▶ **PAGE EXCERPT**

== == ==

1. Field of the Invention
The present invention is directed to a standing wave barrier for a conductor having a conductor section in which a standing wave would be induced by a high-frequency field without the standing wave barrier, of the type having at least one basic wave trap and a capacitor.
2. Description of the Prior Art
Standing wave barriers are well known. They are particularly utilized in magnetic resonance systems in order to prevent circularly or linearly polarized high-frequency magnetic fields from inducing high-frequency standing waves in the outside jacket of coaxial cables. In this application, thus, the outside jacket of the coaxial cable represents the conductor or the conductor section.
In known standing wave barriers, the basic wave trap is galvanically connected to the outside jacket and to a capacitor. The capacitor is also galvanically connected to the outside jacket. The basic wave trap surrounds the outside jacket over a part of its length.
Standing wave barriers of this type exhibit a number of disadvantages. In particular, that cannot be balanced until after mounting at the coaxial cable. Moreover, when a number of such-standing wave barriers are arranged on a single cable, they mutually influence each other. The balancing becomes more complicated as a result.
Further, guide wires of metal are known, particularly for catheters. These are thin wires that can be introduced into the inside of the body of a human and with which an item slipped over the wire, for example a catheter, can be guided to a specific location in the human body. The location is defined on the basis of medical criteria. Standing waves also can be induced in such guide wires. Devices for preventing standing waves for guide wires are still unknown.
An object of the present invention is to provide a standing wave barrier with which the aforementioned disadvantages of known barriers are eliminated. In particular, it is an object to provide such a standing wave barrier that is also employable for guide wires.
The object is achieved in a standing wave barrier having an electrically conductive interior structure which surrounds a region of the conductor section in which a standing wave can arise, and in which the conductor section is displaceable. The interior structure is galvanically separated from this region of the conductor section, but is inductively coupleable thereto. The basic wave trap surrounds the interior structure over a part of its length and is galvanically connected to the interior structure and a capacitor. The capacitor is galvanically connected to the interior structure.
As a result of the inventive design, it is possible to assemble and balance the standing wave barrier before being connected to the conductor. In particular, a number of standing wave barriers can be balanced individually and independently of one another, i.e. without mutual influencing. Due to the displaceability of the inside structure on the conductor section, the standing wave barrier also can be utilized for a guide wire.
In the simplest case, the standing wave barrier has a single wave trap, referred to below as a basic wave trap.

== == ==

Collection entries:
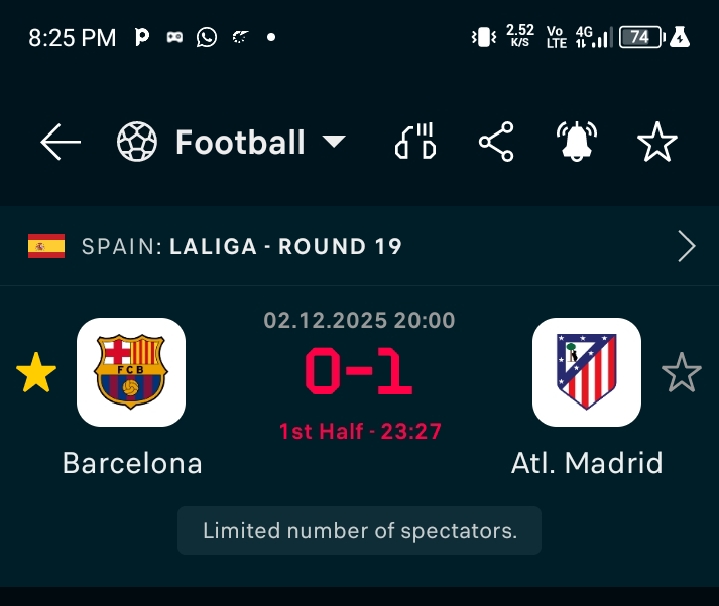Viewport: 719px width, 606px height.
Task: Add match to favorites with header star
Action: (x=657, y=143)
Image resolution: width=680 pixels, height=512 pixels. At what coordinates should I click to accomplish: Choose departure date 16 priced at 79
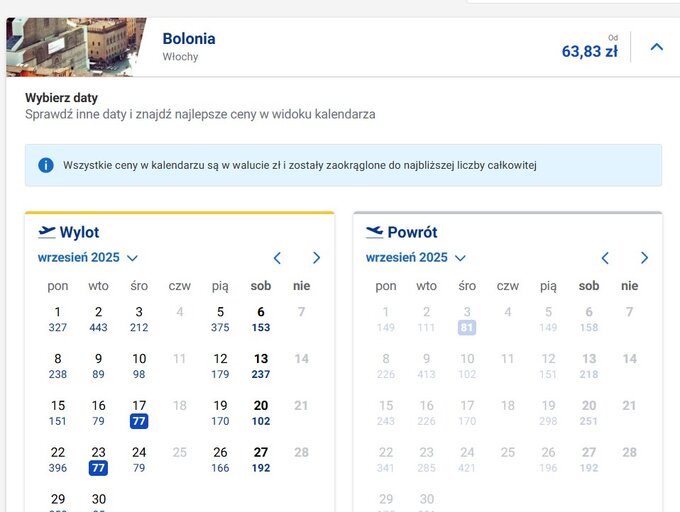click(98, 413)
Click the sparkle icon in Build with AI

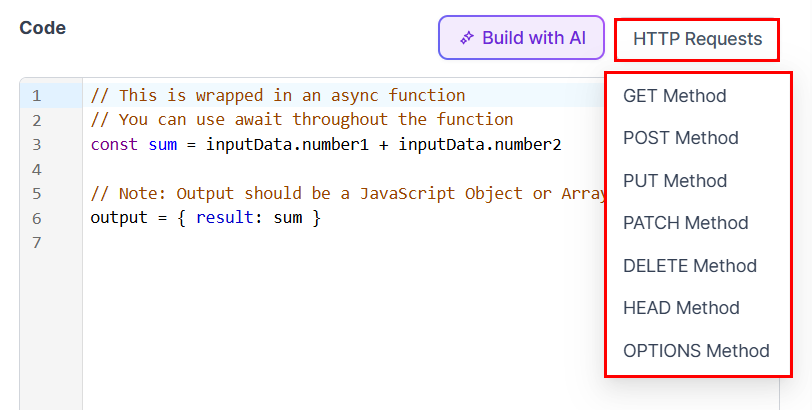[x=467, y=38]
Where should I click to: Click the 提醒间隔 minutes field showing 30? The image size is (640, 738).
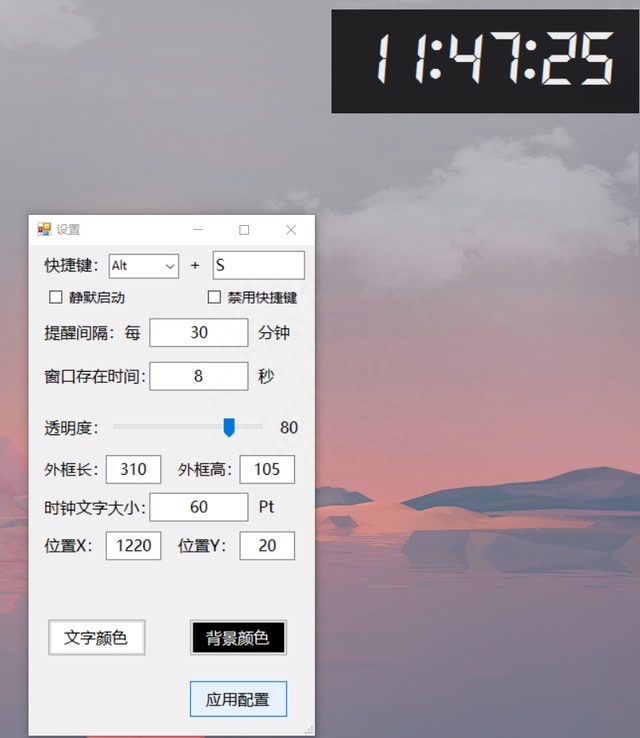point(199,333)
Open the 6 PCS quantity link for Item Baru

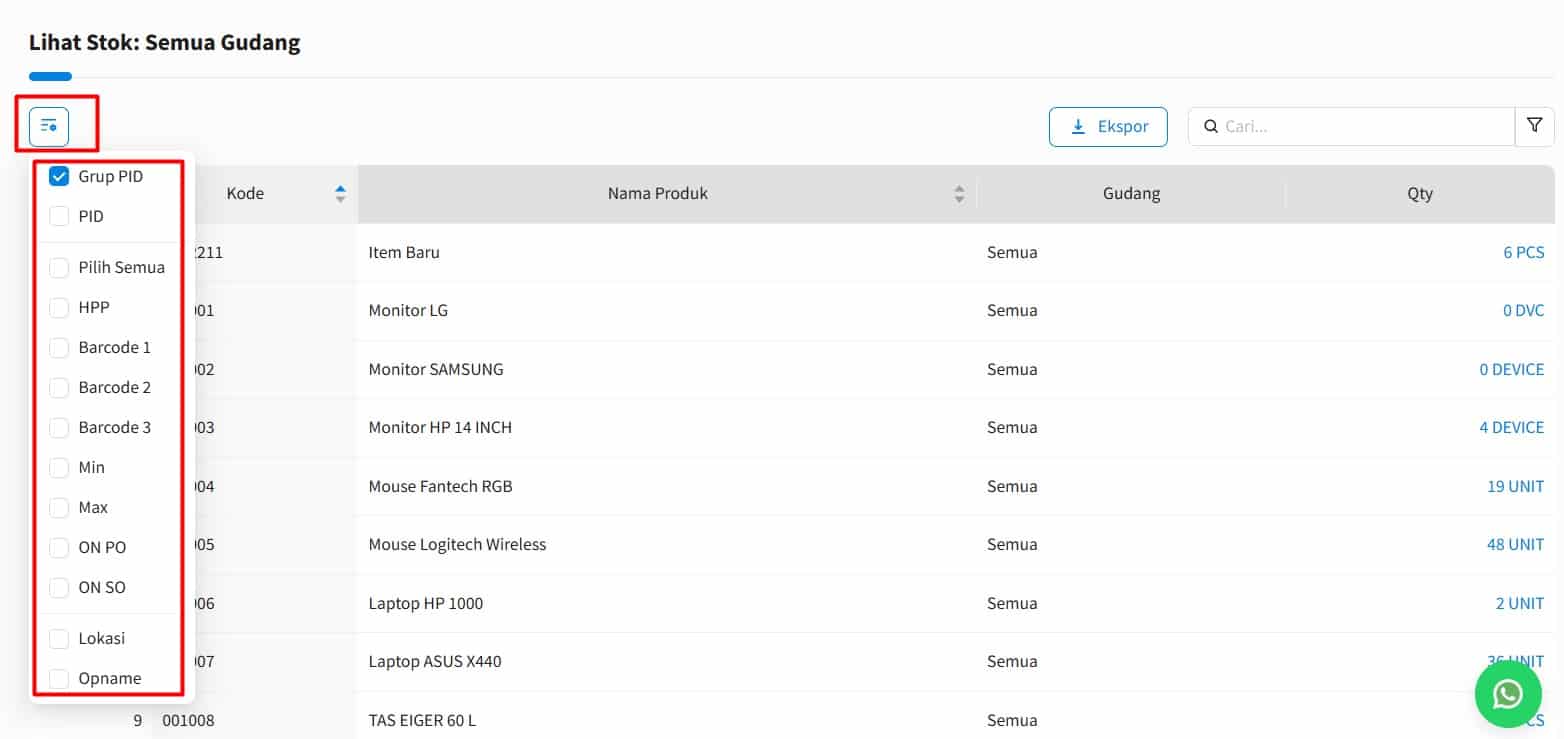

== == ==

▶ **TASK TO COMPLETE**
Pick up the standing wave barrier description after its last sentence and continue it.

▶ **EXPECTED OUTPUT**
alternatively, the standing wave barrier may have two wave traps. In the case of two wave traps, the terms basic wave trap and auxiliary wave trap are employed in order to distinguish the wave traps from one another. Optionally, the wave traps can be fashioned identically or differing from one another.
When the inside structure is fashioned as hollow cylinder with a cylinder diameter and a cylinder length and the cylinder length is considerably longer than the cylinder diameter, a good coupling of the standing wave barrier to the conductor section is achieved. In this case, in particular, only a transverse electromagnetic wave can form between the conductor section and the standing wave barrier, which promotes the coupling of the standing wave barrier to the conductor section.
In an embodiment, the capacitor is a variable capacitance, allowing the standing wave barrier to be balanced in an especially easy way.
In an embodiment, the inside structure is clad in an electrically insulating fashion at the inside, it can also be employed at guide wires even if the guide wire itself has no insulation.
In a further embodiment, a high-frequency voltage drop across the capacitor is supplied via a pre-amplifier to an evaluation circuit with which the position of the conductor can be determined. In this case the location of the conductor can be reconstructed, particularly in magnetic resonance systems, as long as it is in the imaging volume. This is particularly significant for the localization of a guide wire in the body of a human (or of an examination subject in general).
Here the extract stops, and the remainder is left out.